When I was about 14 I prayed and told YHWH that I didn't want to do the going out and breaking up ( looked like divorce training school to me) I just wanted to wait for the right one. Well when he moved in next door when I was about 21 it didn't take me too long to decide this was the guy.
We had a lot of those practical things in common. like home birth, home school, no shots, belief in patriarchy (I knew I didn't want to be in charge) and even when you talk about life style we both grew up in families with several children (mine was the smallest with 5 girls) and kept animals like milk goats, (It did make quite an impression when I saw him kiss a baby goat ;) ) so when he could keep up with me horseback, knew what he believed and why, and I could see he had a heart that wanted to do what was right it was easy to see a happily ever after. (it was realy the want to do what was right even when it wasn't easy that won my heart)

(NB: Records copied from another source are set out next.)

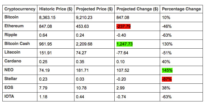This screenshot has width=206, height=104.
Task: Click the Stellar row label
Action: click(11, 79)
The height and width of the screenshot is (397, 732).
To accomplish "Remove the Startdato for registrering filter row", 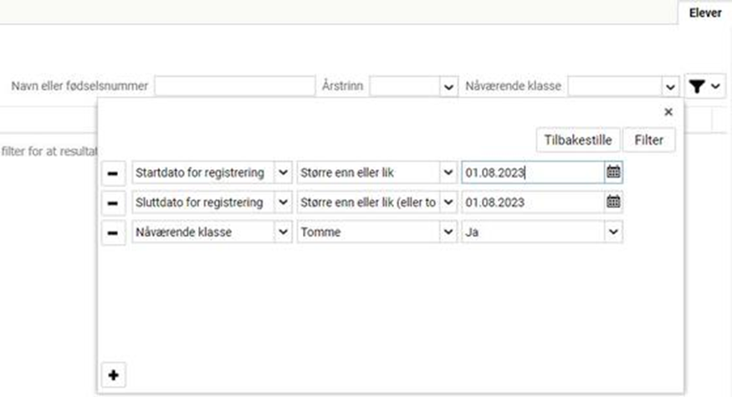I will pyautogui.click(x=112, y=173).
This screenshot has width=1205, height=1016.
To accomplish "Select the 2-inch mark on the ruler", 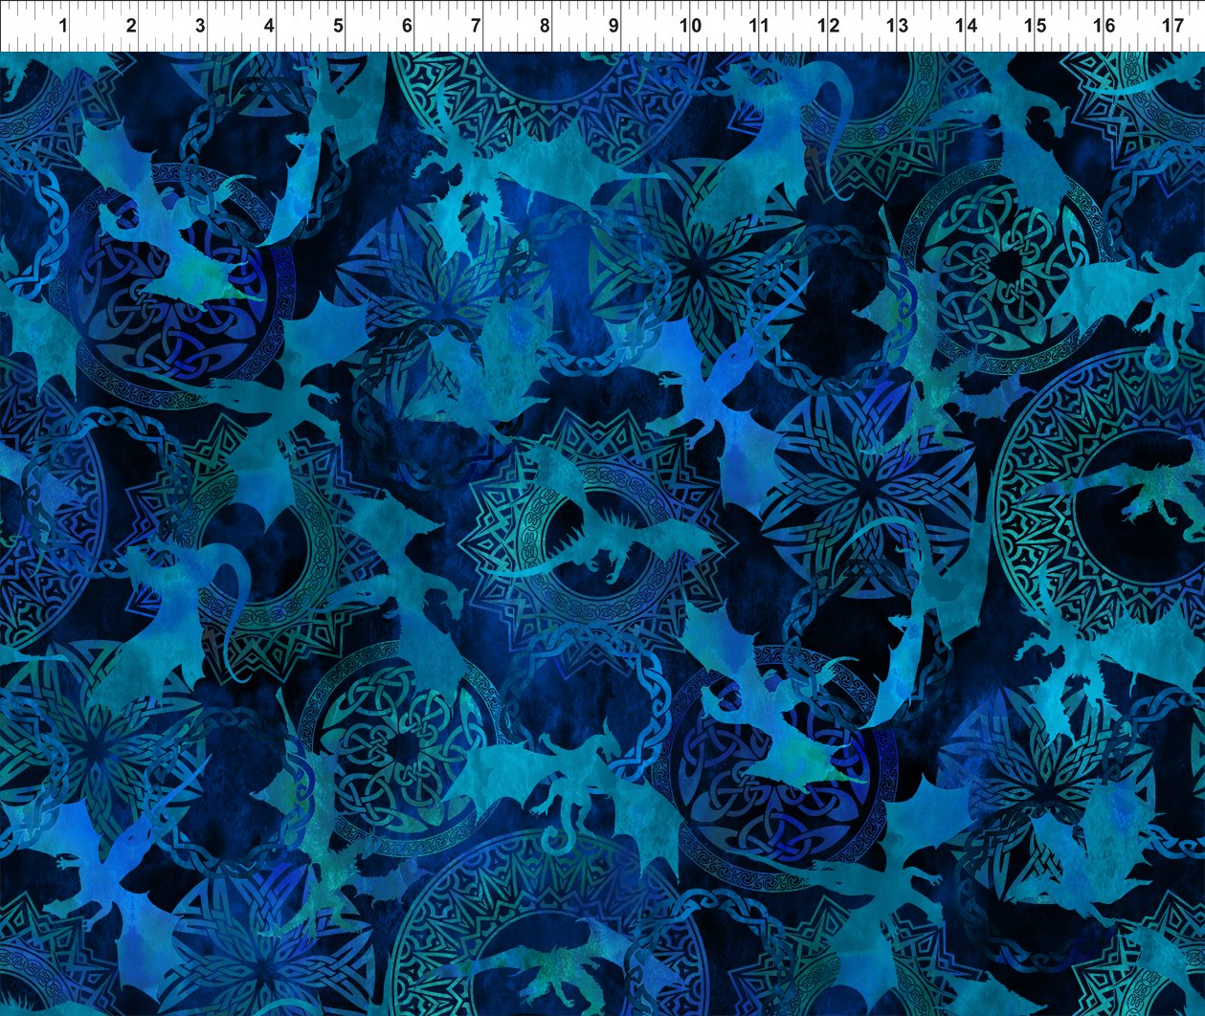I will click(131, 26).
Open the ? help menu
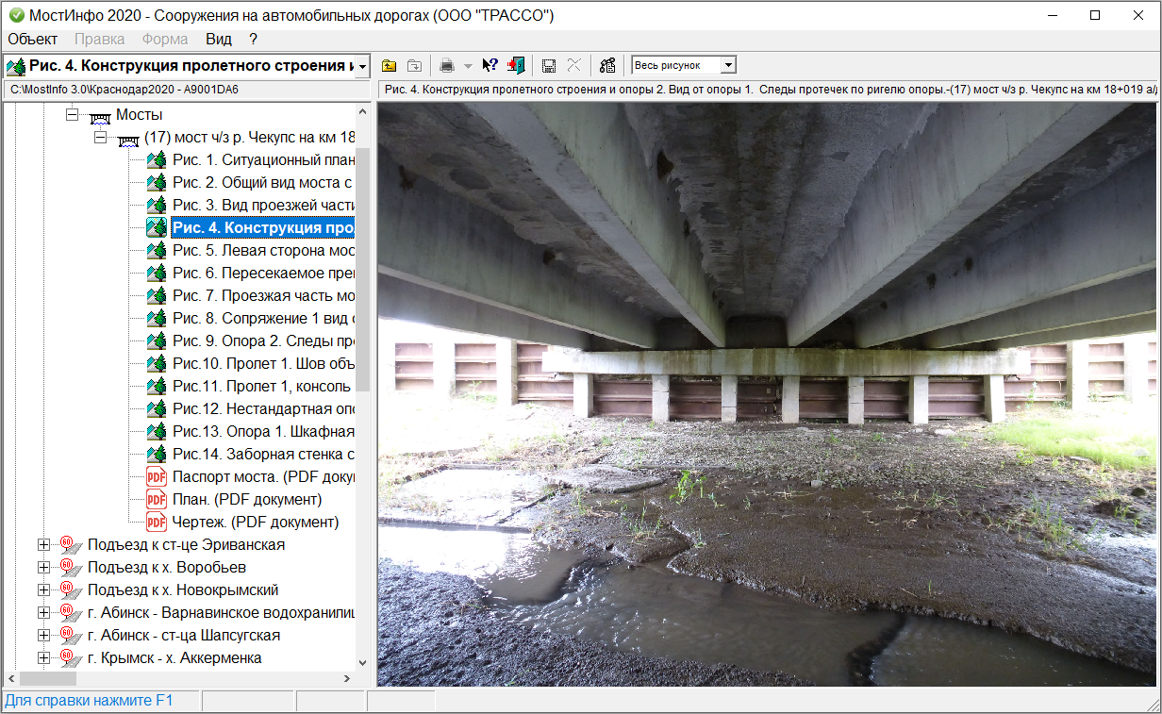The image size is (1162, 714). [253, 39]
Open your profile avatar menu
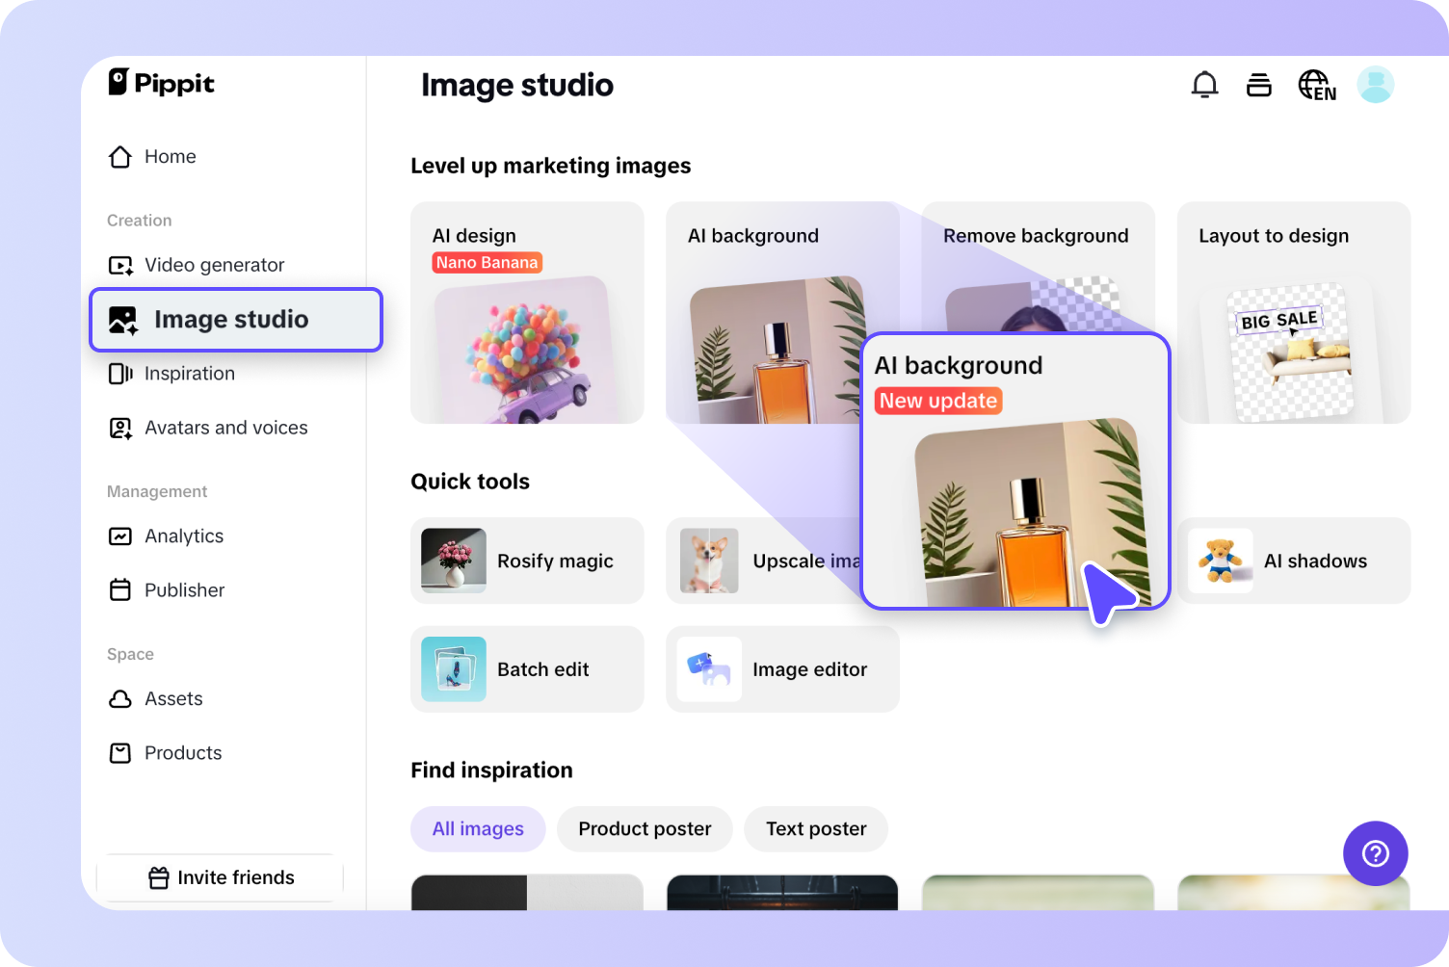Image resolution: width=1449 pixels, height=967 pixels. [1376, 84]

It's been over 12 years since we met and though the road has had a few bumps it has been a wonderful journey and while I know he isn't perfect I also know he's perfect for me.
I do hear you on the subject of respect, growing up in the city I met a lot of guys I would have had a hard time really respecting....shucks growing up with livestock and no brothers I was tougher then them, and more capable too :roll: . So while I had an idea of what wouldn't work, I didn't have a list of qualities I wanted....I sort of left that up to Him...and He sent me everything I could have wanted.
We joke since I'm a bit older that only God could have made me for him first.
I would say doubt is the biggest enemy of marriage, and so one should not marry if there is even a bit of that there. But that is just my opinion based on observation.
I do welcome friends and can be reached on yahoo mesenger I am Joleneakamama there as well.

PS if you are 20 and have never been in a relationship count your blessings (while you wait) :)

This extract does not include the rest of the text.